Seattle-based OctoAI has launched OctoStack, a platform designed to empower enterprises to deploy private generative AI models. This turn-key production solution can be utilized in a virtual private cloud or on-premises, providing access to optimized inference, model customization, and asset management. OctoAI aims to give companies the flexibility to develop and operate generative AI applications tailored to their specific needs.
“Building viable and future-proof generative AI applications requires more than just affordable cloud inference,” said Luis Ceze, CEO of OctoAI. “Hardware portability, model onboarding, fine-tuning, and load-balancing are full-stack challenges that demand comprehensive solutions.”
OctoStack supports the fine-tuning and deployment of various open-source and commercial AI models, including Meta’s Llama family, Mistral’s 8x8B, and Stable Diffusion. However, it does not include Anthropic’s Claude model, which is exclusively available in the cloud. “We provide highly capable open-source models that clients can fully control and customize,” Ceze added.
Fully Managed vs. Self-Managed Solutions
This release follows OctoAI's previous offering, a self-optimizing infrastructure service. Ceze highlighted that OctoStack is a self-managed solution, as demand for private deployments grew with client usage reaching “billions of tokens per day.” He likened it to hosting a blog on a private server instead of a shared platform, underscoring the importance of data control for enterprises.
“As companies increasingly embrace AI, they become concerned about sending data via APIs outside their jurisdiction,” Ceze explained. “OctoStack allows clients to select and customize their models while providing a completely private API. We manage the infrastructure to ensure models are reliable and efficient across their GPUs.”

| Set of tasks |
1. Output everything in the OctoStack article from "Fully Managed vs." down to "control for enterprises.", word for word.
2. According to the OctoStack article, which AI model does OctoStack not include?
Draw only on the OctoStack article, with no outside knowledge.

| Material shown |
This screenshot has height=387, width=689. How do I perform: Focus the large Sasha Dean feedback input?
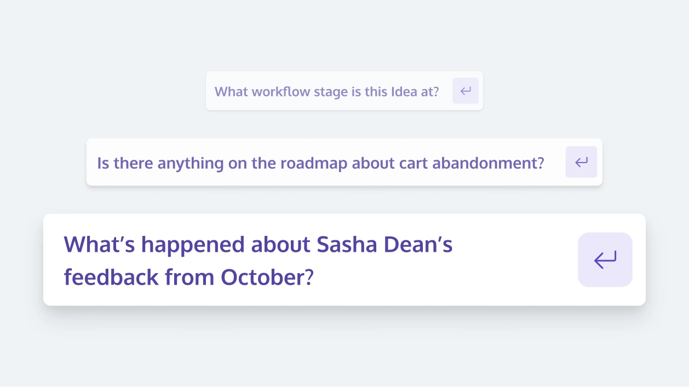pyautogui.click(x=345, y=259)
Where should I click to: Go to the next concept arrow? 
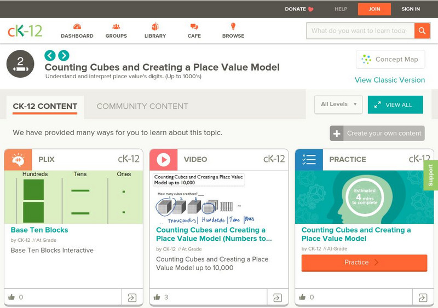coord(64,55)
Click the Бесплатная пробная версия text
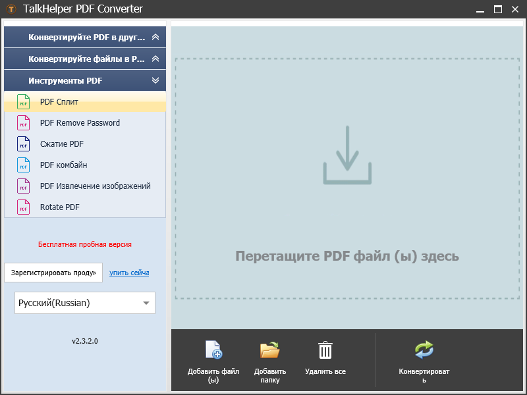Viewport: 527px width, 395px height. coord(84,244)
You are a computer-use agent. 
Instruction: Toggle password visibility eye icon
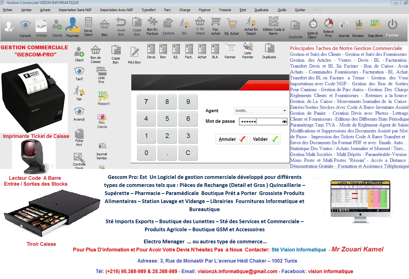pos(284,122)
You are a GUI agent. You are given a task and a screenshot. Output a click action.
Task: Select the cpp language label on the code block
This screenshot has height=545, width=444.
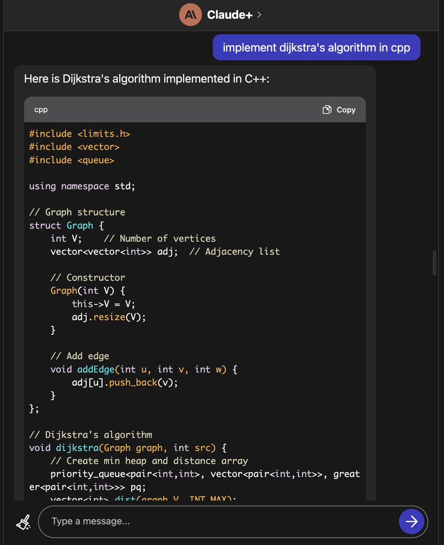[40, 109]
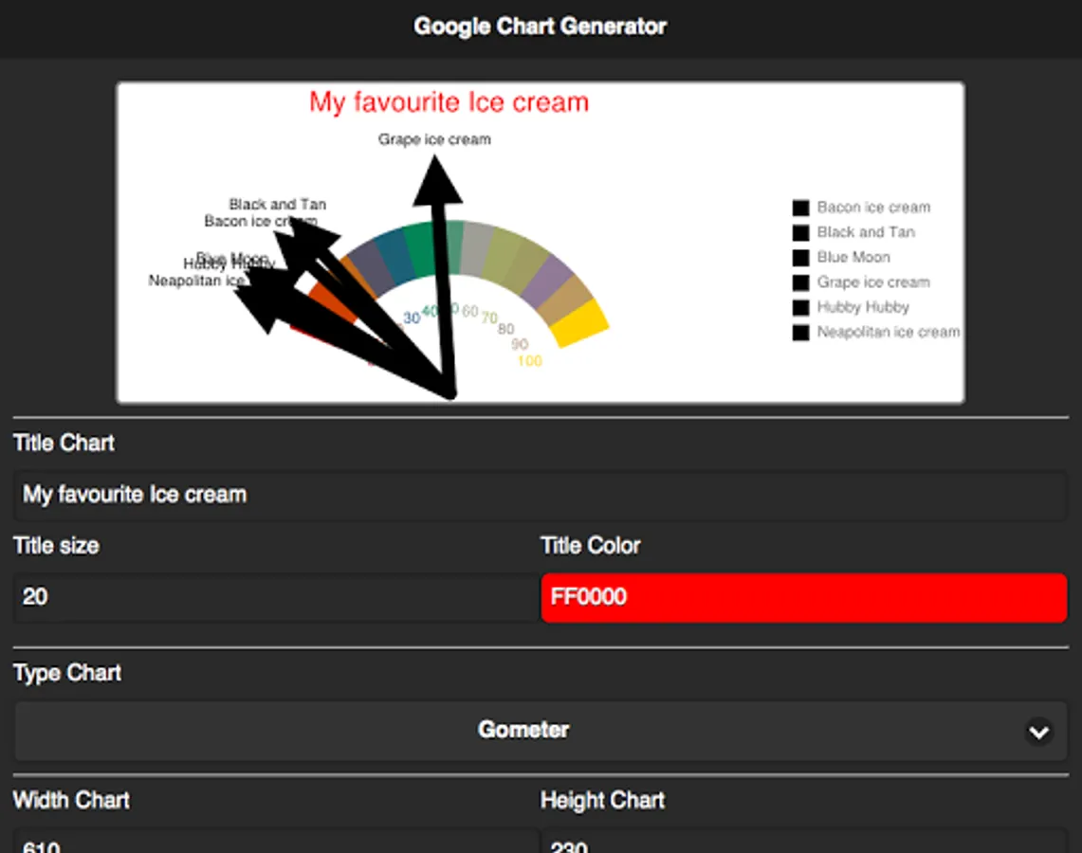Click the Neapolitan ice cream legend text
The height and width of the screenshot is (853, 1082).
click(889, 333)
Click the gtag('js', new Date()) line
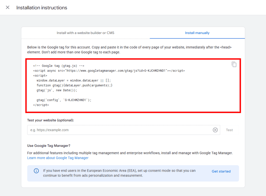 [x=57, y=90]
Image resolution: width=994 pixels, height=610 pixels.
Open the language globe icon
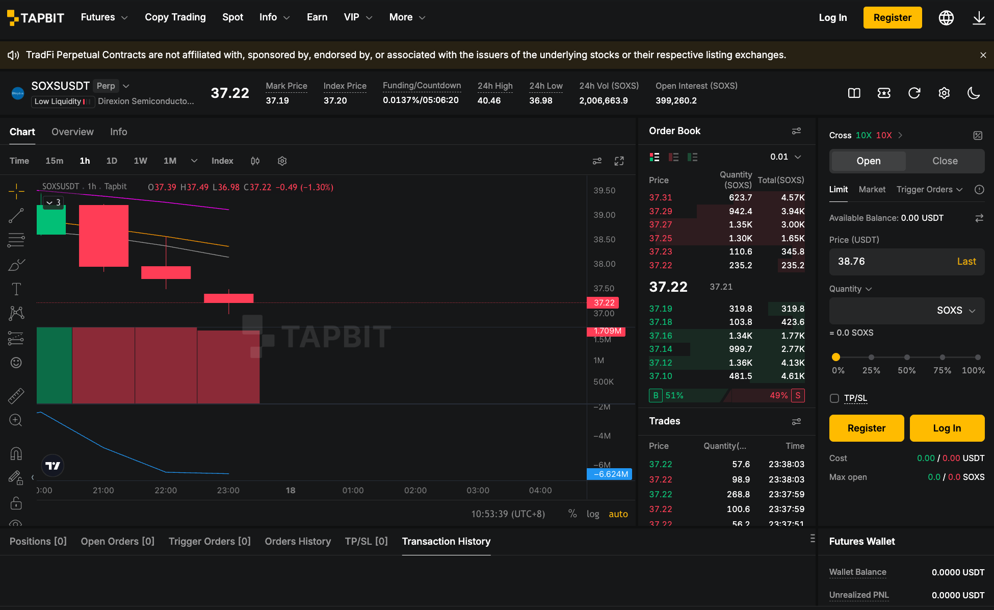point(946,18)
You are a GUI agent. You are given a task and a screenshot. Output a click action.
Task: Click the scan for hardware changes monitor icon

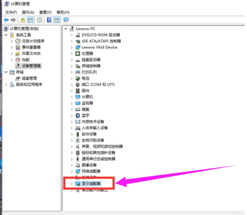point(66,20)
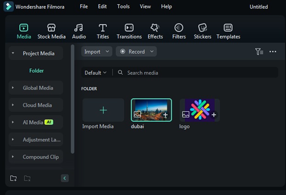The width and height of the screenshot is (286, 195).
Task: Switch to the Audio panel
Action: coord(78,31)
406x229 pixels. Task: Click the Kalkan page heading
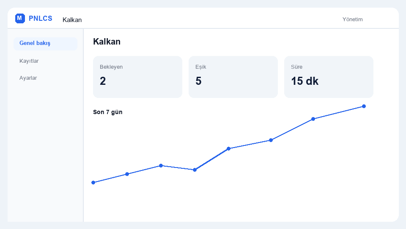[x=107, y=42]
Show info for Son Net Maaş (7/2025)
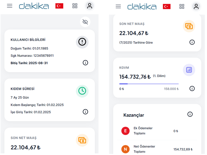Viewport: 207px width, 155px height. [192, 42]
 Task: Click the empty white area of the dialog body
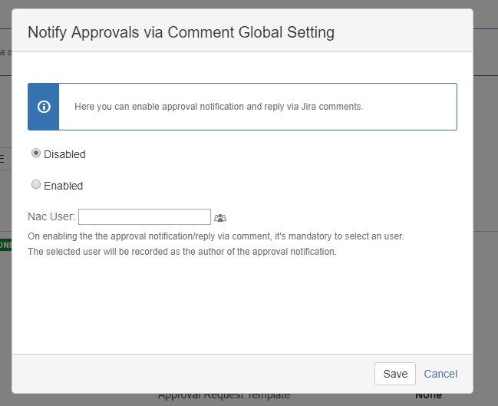click(x=242, y=307)
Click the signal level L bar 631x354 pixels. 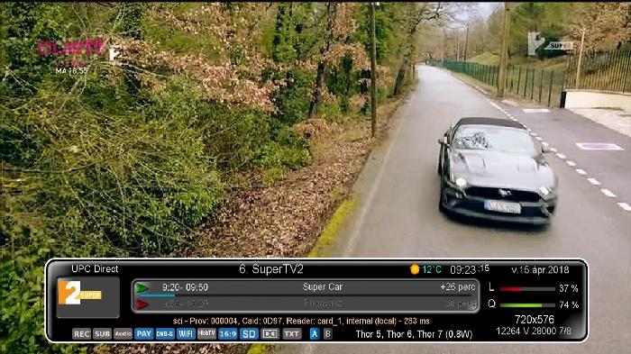[527, 289]
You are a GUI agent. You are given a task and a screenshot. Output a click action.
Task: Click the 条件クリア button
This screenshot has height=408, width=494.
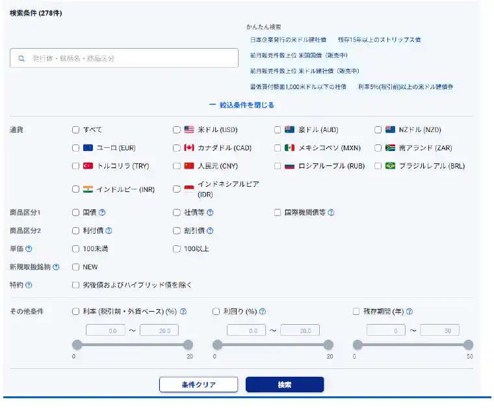pos(198,385)
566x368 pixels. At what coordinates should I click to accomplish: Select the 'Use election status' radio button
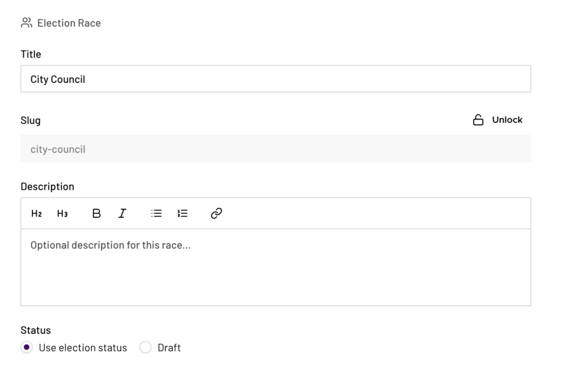(x=26, y=348)
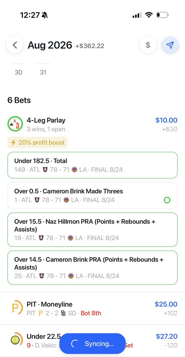Tap the Syncing progress pill
185x357 pixels.
[92, 344]
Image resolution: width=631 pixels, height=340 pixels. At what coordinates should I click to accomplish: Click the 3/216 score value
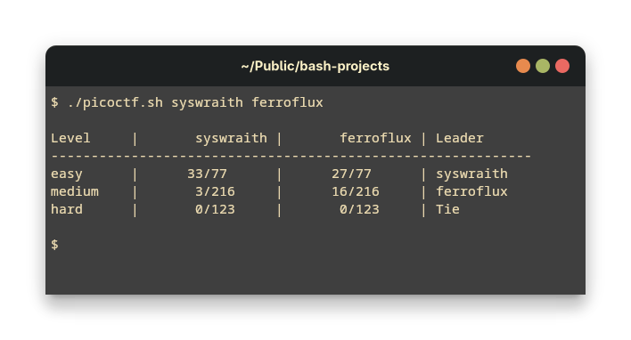215,191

| Responses to the exercise |
1.
Fully Managed vs. Self-Managed Solutions
This release follows OctoAI's previous offering, a self-optimizing infrastructure service. Ceze highlighted that OctoStack is a self-managed solution, as demand for private deployments grew with client usage reaching “billions of tokens per day.” He likened it to hosting a blog on a private server instead of a shared platform, underscoring the importance of data control for enterprises.

2. Anthropic's Claude model